Records for the task:
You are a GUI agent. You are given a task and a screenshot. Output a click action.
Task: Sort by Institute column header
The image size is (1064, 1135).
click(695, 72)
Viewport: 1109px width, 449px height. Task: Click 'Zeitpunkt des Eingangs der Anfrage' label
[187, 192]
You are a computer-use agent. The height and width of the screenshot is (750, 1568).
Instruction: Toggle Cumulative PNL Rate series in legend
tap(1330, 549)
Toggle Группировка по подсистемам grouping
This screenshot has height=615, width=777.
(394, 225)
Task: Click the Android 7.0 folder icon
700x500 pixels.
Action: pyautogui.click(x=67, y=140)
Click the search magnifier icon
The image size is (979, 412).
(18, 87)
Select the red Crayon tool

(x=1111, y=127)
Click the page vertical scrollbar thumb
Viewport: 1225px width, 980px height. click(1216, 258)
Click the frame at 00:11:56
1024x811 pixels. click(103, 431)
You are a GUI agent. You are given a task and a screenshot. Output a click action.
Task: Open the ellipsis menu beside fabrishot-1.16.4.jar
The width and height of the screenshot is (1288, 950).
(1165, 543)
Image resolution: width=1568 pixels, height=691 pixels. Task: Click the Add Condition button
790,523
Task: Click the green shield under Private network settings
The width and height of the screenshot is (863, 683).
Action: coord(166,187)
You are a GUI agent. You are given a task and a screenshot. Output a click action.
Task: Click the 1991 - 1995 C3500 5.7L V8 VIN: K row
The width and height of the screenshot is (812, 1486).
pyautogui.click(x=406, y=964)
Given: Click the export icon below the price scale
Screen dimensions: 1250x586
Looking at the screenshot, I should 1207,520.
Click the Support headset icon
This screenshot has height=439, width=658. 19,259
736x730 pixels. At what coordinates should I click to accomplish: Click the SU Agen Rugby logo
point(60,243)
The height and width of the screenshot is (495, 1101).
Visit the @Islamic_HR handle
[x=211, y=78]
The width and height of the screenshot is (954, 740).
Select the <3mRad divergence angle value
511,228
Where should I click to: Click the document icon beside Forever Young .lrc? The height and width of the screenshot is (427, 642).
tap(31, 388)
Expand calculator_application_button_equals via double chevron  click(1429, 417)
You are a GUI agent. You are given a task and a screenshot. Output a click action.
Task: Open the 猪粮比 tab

About this exercise: All lines from the one with "The width and height of the screenshot is (812, 1486)." to the end of the entries above are to be written out exactly, the first and last included.

Solution:
The width and height of the screenshot is (812, 1486).
pyautogui.click(x=406, y=964)
Given: Click the export icon below the price scale
Screen dimensions: 1250x586
Looking at the screenshot, I should 1207,520.
Click the Support headset icon
This screenshot has height=439, width=658. 19,259
736x730 pixels. At what coordinates should I click to accomplish: Click the SU Agen Rugby logo
point(60,243)
The height and width of the screenshot is (495, 1101).
Visit the @Islamic_HR handle
[x=211, y=78]
The width and height of the screenshot is (954, 740).
Select the <3mRad divergence angle value
511,228
Where should I click to: Click the document icon beside Forever Young .lrc? The height and width of the screenshot is (427, 642).
tap(31, 388)
Expand calculator_application_button_equals via double chevron  click(1429, 417)
You are a GUI agent. You are given a task and a screenshot. Output a click action.
Task: Open the 猪粮比 tab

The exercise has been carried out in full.